**課題一覧:**
A. 次の記述(i)〜(iii)が『食と乙女』の紹介文の内容と一致するか判定してください。それぞれ「はい」か「いいえ」で答え、判断の根拠となる紹介文の語句をそのまま引用してください。
(i) 『食と乙女』は現代の大阪を舞台にした作品である。
(ii) 過食症の美江を演じるのは田中里枝である。
(iii) 『食と乙女』は栗村実にとって初の長編映画である。
B. 『食と乙女』の紹介文によると、この作品の上映時間は何分ですか。

**原文:**
========================================
2011年6月18日(土)より渋谷ユーロスペースほか全国順次公開

2010年/カラー/HD/75分

イントロダクション

作品スチール

 「食べること」は、人間が生きていく上で基本となることだ。だが、ときとして「食べること」は苦しみをも生むことになる。『食と乙女』は、現代の東京を舞台に「食」にまつわる人間模様が交錯していく群像劇だ。
 登場するのは、人に料理を作ることを生きがいとする女と人前で決して食べ物を口にしない男、過食と嘔吐を繰り返す女とその同棲相手、妻子を食べさせるのに必死の会社社長とその妻……。渋谷にあるダイニングバーに集まる男女とその周囲の人々が、それぞれに絡みあいつつ物語を織りなしていく。
 ダイニングバーのアルバイト店員・砂織を演じるのは、『名前のない女たち』で注目を集めた佐久間麻由。過食症の美江には宝塚歌劇団出身で舞台や映像で活躍する田中里枝。美江の同棲相手・武史は、井口昇など個性派監督の作品に出演するほか監督としての顔も持つ岸建太朗。砂織の働くバーの常連・石田には監督・脚本家としても活躍する増本庄一郎。人前で食べ物を口にしない九条には劇団・遊園地再生事業団のメンバーで演出も手がける上村聡。そのほか、『食堂かたつむり』などの岡村多加江、映画・テレビ・舞台と活躍する菊池透と、実力派俳優たちが集まった。
 監督・脚本は栗村実。大学卒業後にアメリカで映画制作を学び、2005年制作の短編『スタジオワーク』が高く評価された俊英が、初の長編映画を手がけた。
========================================
**データ欄:**
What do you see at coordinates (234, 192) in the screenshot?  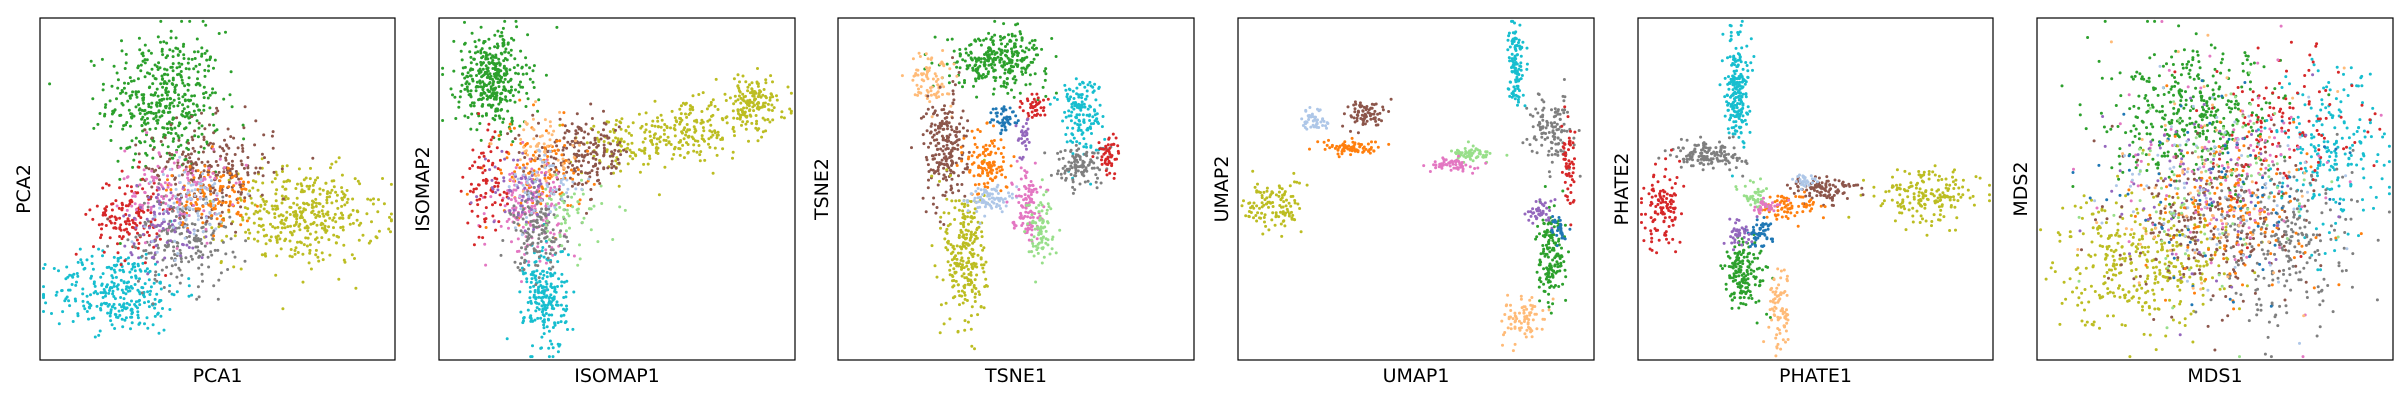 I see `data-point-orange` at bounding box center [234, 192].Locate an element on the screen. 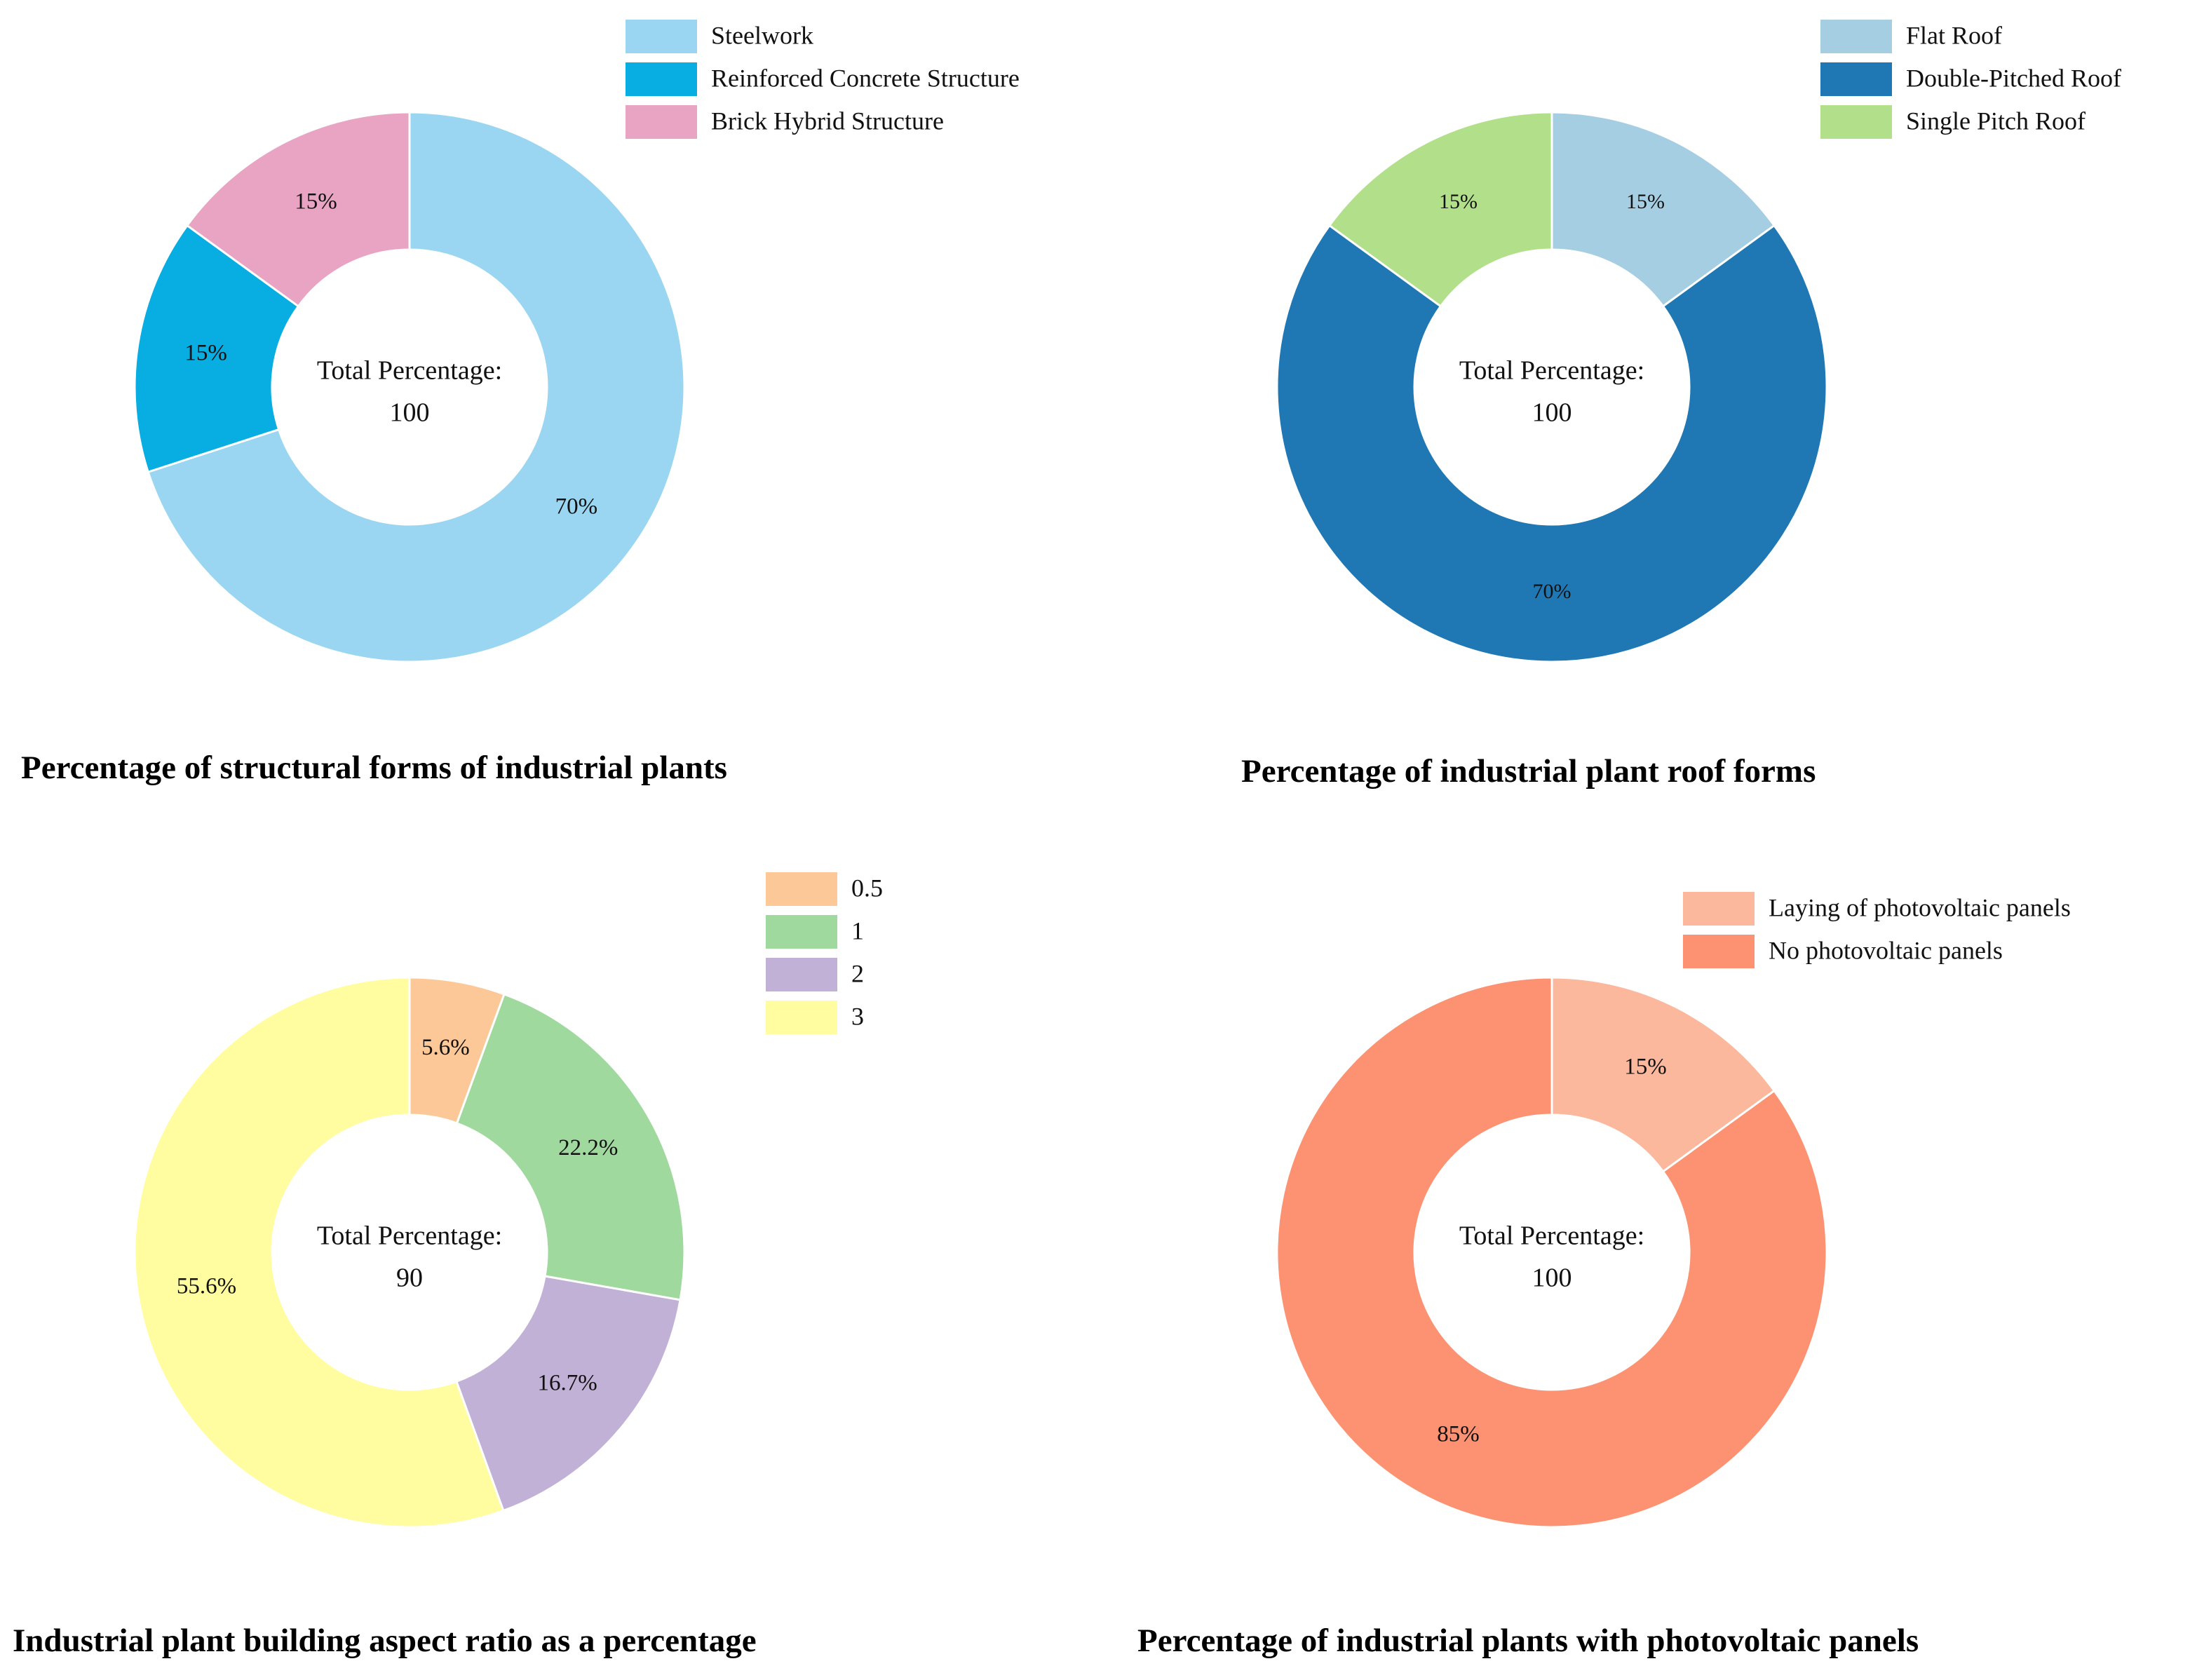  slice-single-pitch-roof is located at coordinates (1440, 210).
========================================
**解答一覧:**
A.
(i) いいえ。「現代の東京を舞台に」
(ii) はい。「過食症の美江には宝塚歌劇団出身で舞台や映像で活躍する田中里枝」
(iii) はい。「初の長編映画を手がけた」

B. 75分です。